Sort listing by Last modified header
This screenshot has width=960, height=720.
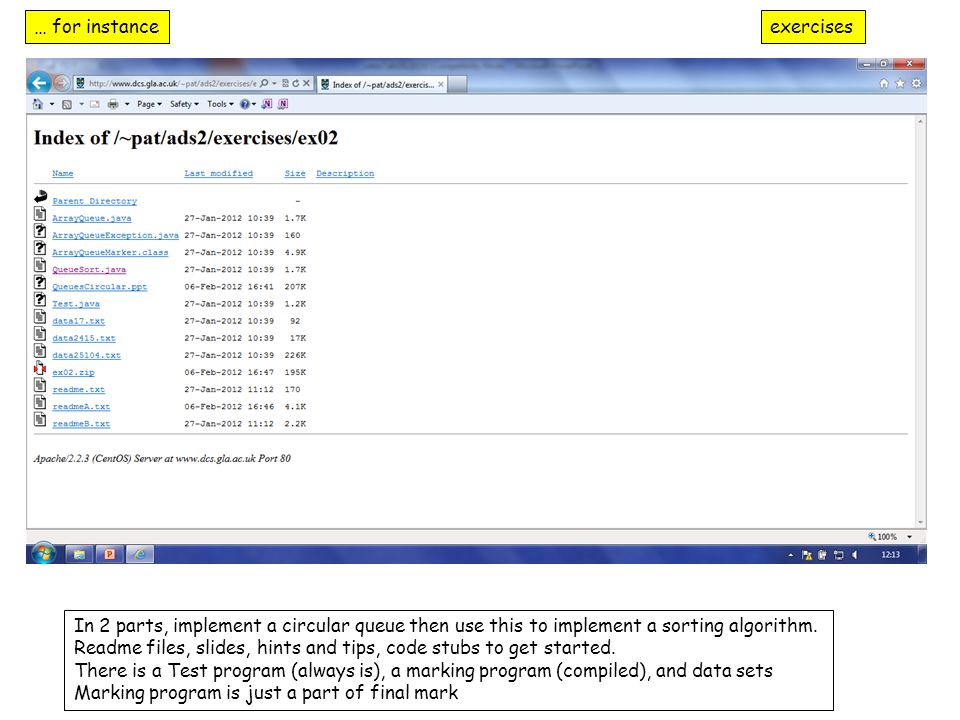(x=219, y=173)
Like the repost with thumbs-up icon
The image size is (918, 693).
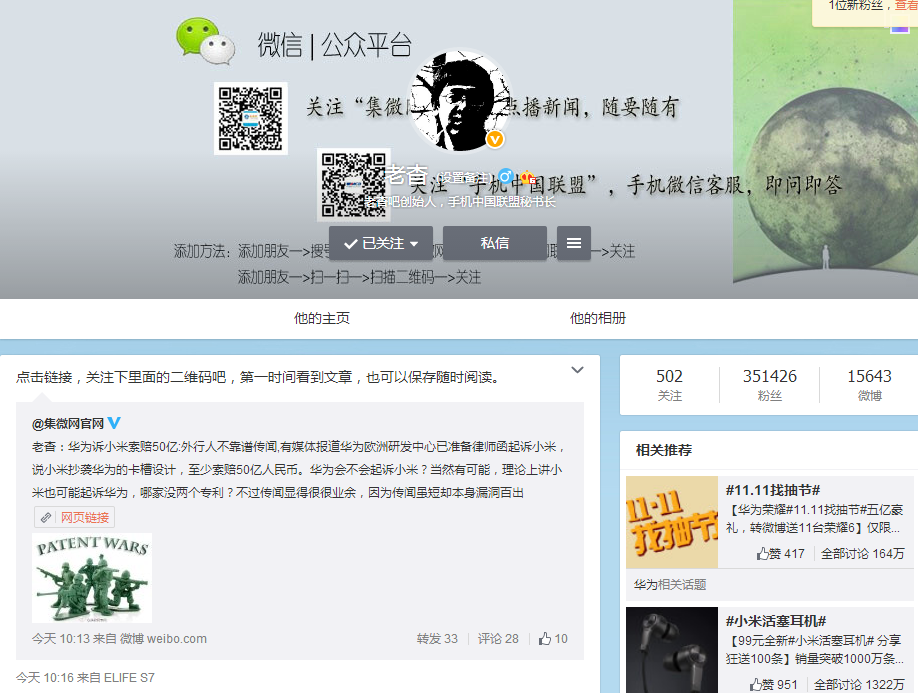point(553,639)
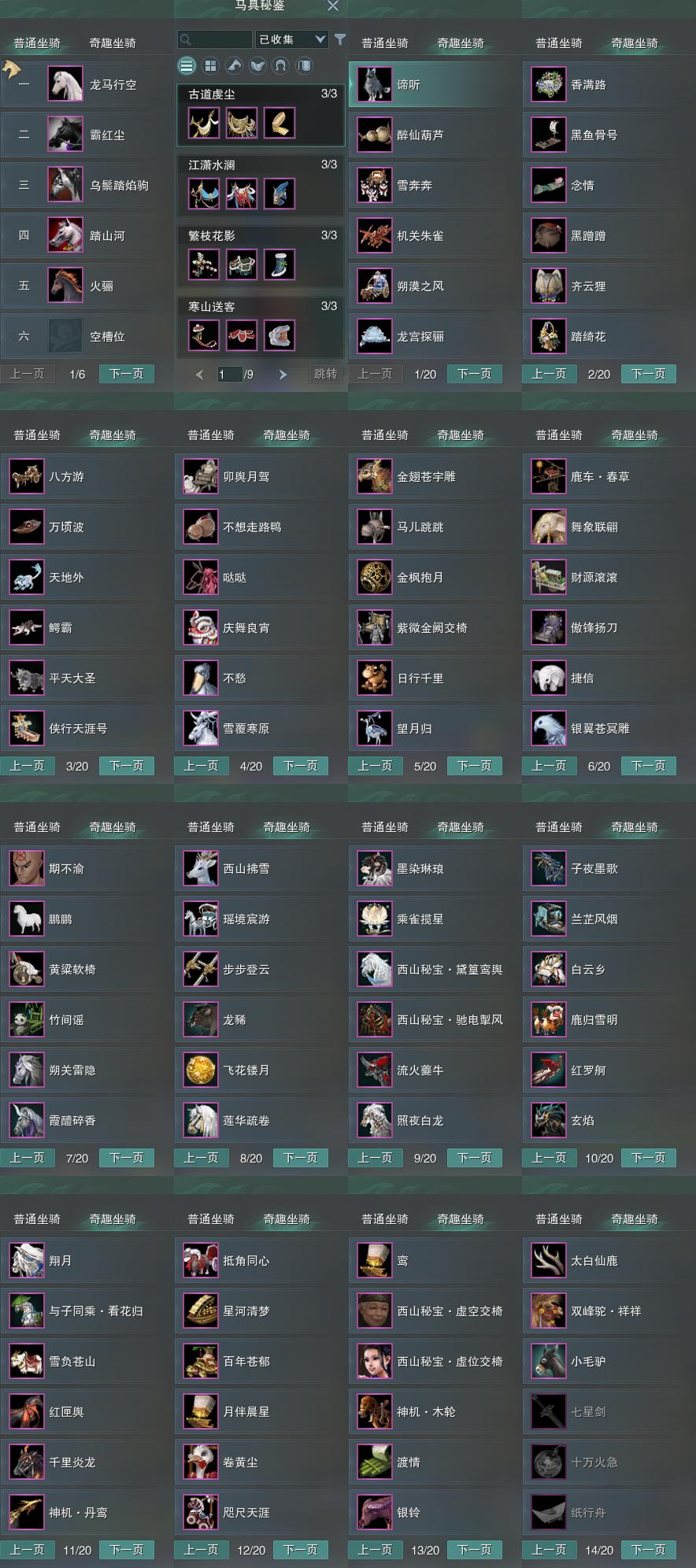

Exercise instructions: Each of the lines above should be transcribed exactly; no image is to be copied.

Exercise result:
Sort listing by Last modified header
This screenshot has width=960, height=720.
(x=219, y=173)
Like the repost with thumbs-up icon
The image size is (918, 693).
point(553,639)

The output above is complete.